With increased yields and ecological stability becoming critical concerns for agricultural development, there's hope that organic farming can anchor agro-ecological sustainability.

The stakes for organic agriculture have never been higher, yet the convincing research that could drive its future is absent, deficient or not competitive compared with the evidentiary-based research backing other agricultural technologies such as genetically modified organisms.

Organic agriculture is stagnating, with 37.2 million hectares farmed organically worldwide in 2011, compared with 37.1 million in 2009. This equates to an ultra-niche 0.09 [1] per cent share of global agriculture in terms of the area of land being farmed.

One reason for this stagnation could be that research hasn't mobilised a shift from conventional to organic farming. Since policymakers, funders and farmers rely on robust research to make decisions, this would put research at a premium. Organic research which is not credible, sufficiently validated or scientifically persuasive would therefore be ignored.
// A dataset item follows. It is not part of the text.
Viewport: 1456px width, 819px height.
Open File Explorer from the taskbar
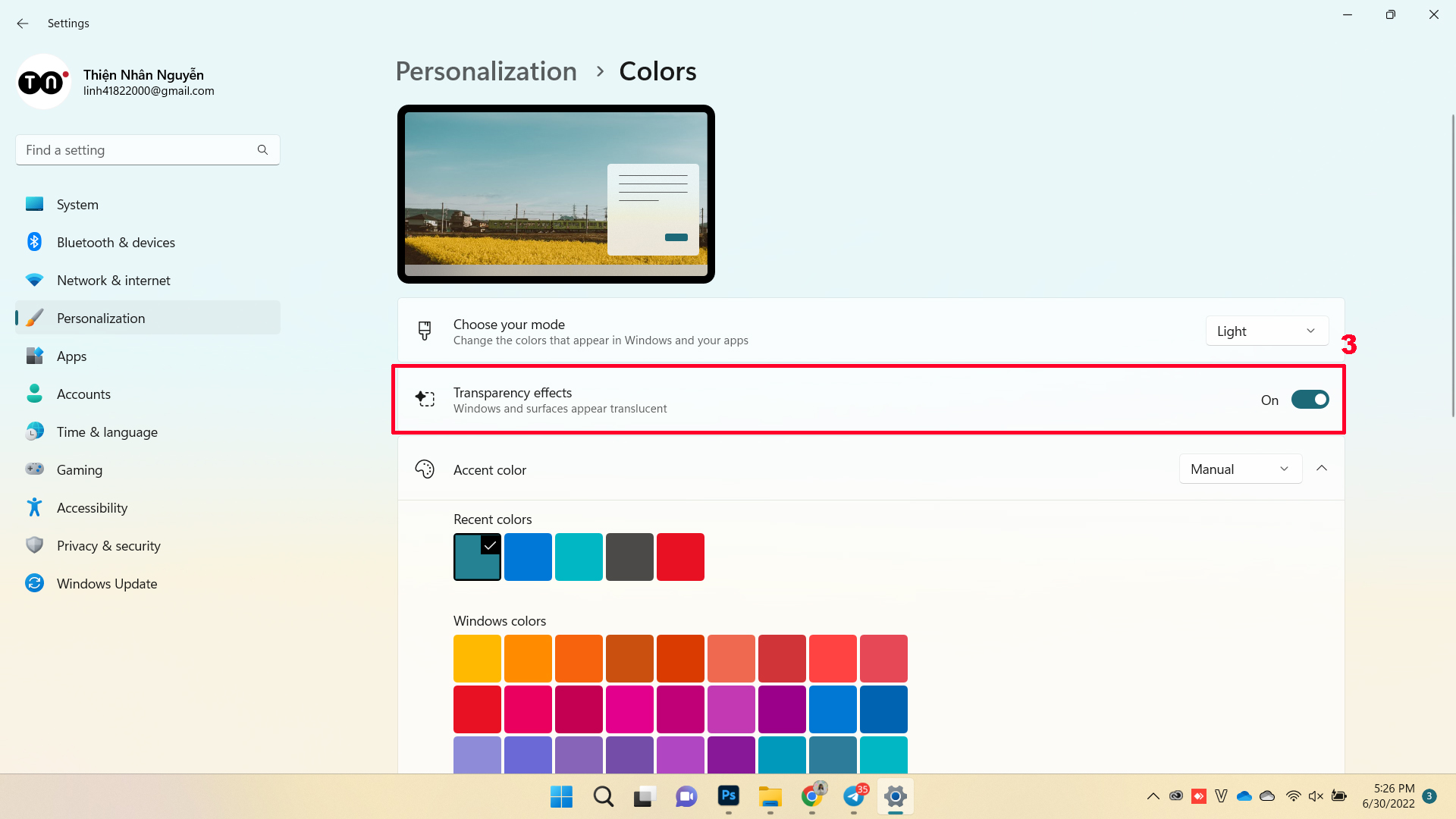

According to the UN's Food and Agriculture Organization, advances in organic agriculture over the last 40 years have come from organic farmers themselves not from research. In addition, conflicting and confusing views abound over organic farming.

Take the question of whether it is better for the environment than conventional farming. A review of 300 studies of farm-management systems by the independent Research Institute of Organic Agriculture (FiBL) showed that 80 per cent indicate that organic practices bring environmental benefits.

But the results appear to conflict with other research. For example, a 2012 study by the chemical firm BASF on the environmental impacts of conventionally and organically grown apples over their entire life cycles concluded that the organic system of cultivation used 15 to 25 per cent more energy, generated five to 15 per cent more carbon dioxide emissions and required 30 per cent more land than a conventional one. [2]


Lack of fire power

Without a credible global institute of proven worth, such as the CGIAR — a consortium of international agricultural research centres — producing influential studies that can compellingly override seeming apathy among agricultural policymakers and farmers, organic farming will lack the fire power to make headway.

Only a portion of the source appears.